The oral presentation should be about 5 minutes long. The goal is to present the highlights of your project and allow for feedback which can be incorporated as you revise your written report.

You should have a small number of slides to accompany your presentation. I have provided a template for you to use as presentation.rpres. I suggest a format such as the following:

  • A title with team members’ names
  • A description of the data you are analyzing
  • At least one question you can investigate with your data visualization
  • At least two data visualizations
  • A conclusion

For suggestions on making slide presentations see the lesson on slides and recorded video.

Don’t show your R code; the focus should be on your results and visualizations not your computing. Set echo = FALSE to hide R code (this is already done in the template).

Your presentation should not just be an account of everything you tried (“then we did this, then we did this, etc.”), instead it should convey what choices you made, and why, and what you found.

Presentation schedule: Presentations will take place during the last two synchronous sessions of the course. You can choose to do your presentation live or pre-record it. You will watch presentations from other teams and provide feedback on one each day in the form of peer evaluations. The presentation schedule will be generated randomly.

Assessment. See the file grade-presentation.rmd for the assessment guidelines.

Pratice your presentation, as a team, using the course collaborate room or other videoconferencing tool!

Written report

Follow the template provided for your written report (report.rmd) to present your visualizations and insights about your data. Review the marking guidelines in grade-report.rmd and ask questions if any of the expectations are unclear.

Style and format does count for this assignment, so please take the time to make sure everything looks good and your tables and visualizations are properly formatted.

You and your teammate will be using the same repository, so merge conflicts will happen, issues will arise, and that’s fine! Pull work from github before you start, commit your changes, and push often. Ask questions when stuck. Look at the lesson on collaboration for help.

In your knitted report your R code should be hidden (echo = FALSE) so that your document is neat and easy to read. However your document should include all your code such that if I re-knit your R Markdown file I will obtain the results you presented. If you want to highlight something specific about a piece of code, you’re welcome to show that portion.
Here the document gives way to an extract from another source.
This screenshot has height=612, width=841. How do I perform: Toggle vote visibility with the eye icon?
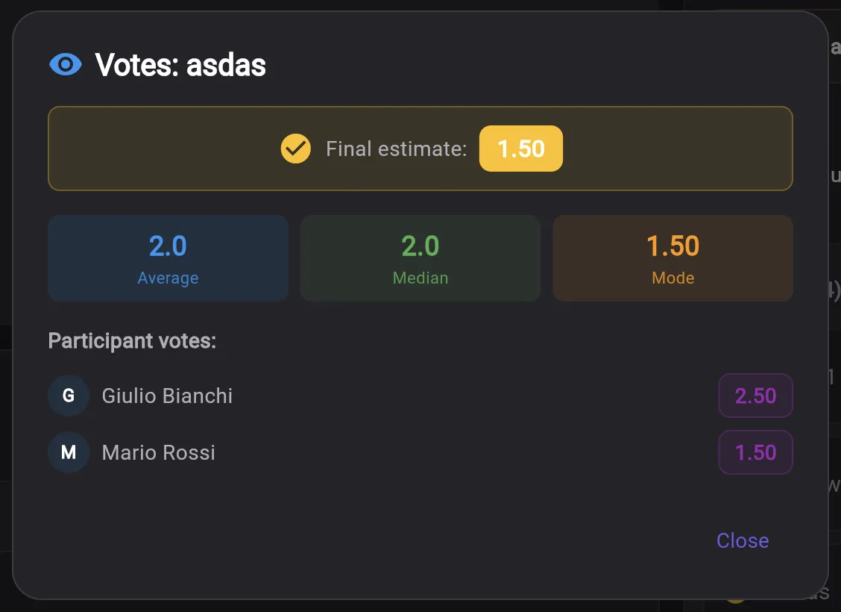tap(66, 64)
General criteria for evaluation:

  • Content - What is the quality of research question and relevancy of data to those questions?
  • Correctness - Are visualization procedures carried out and explained correctly?
  • Writing and Presentation - What is the quality of the visualizations, writing, and explanations?
  • Creativity and Critical Thought - Is the project carefully thought out? Does it appear that time and effort went into the planning and implementation of the project?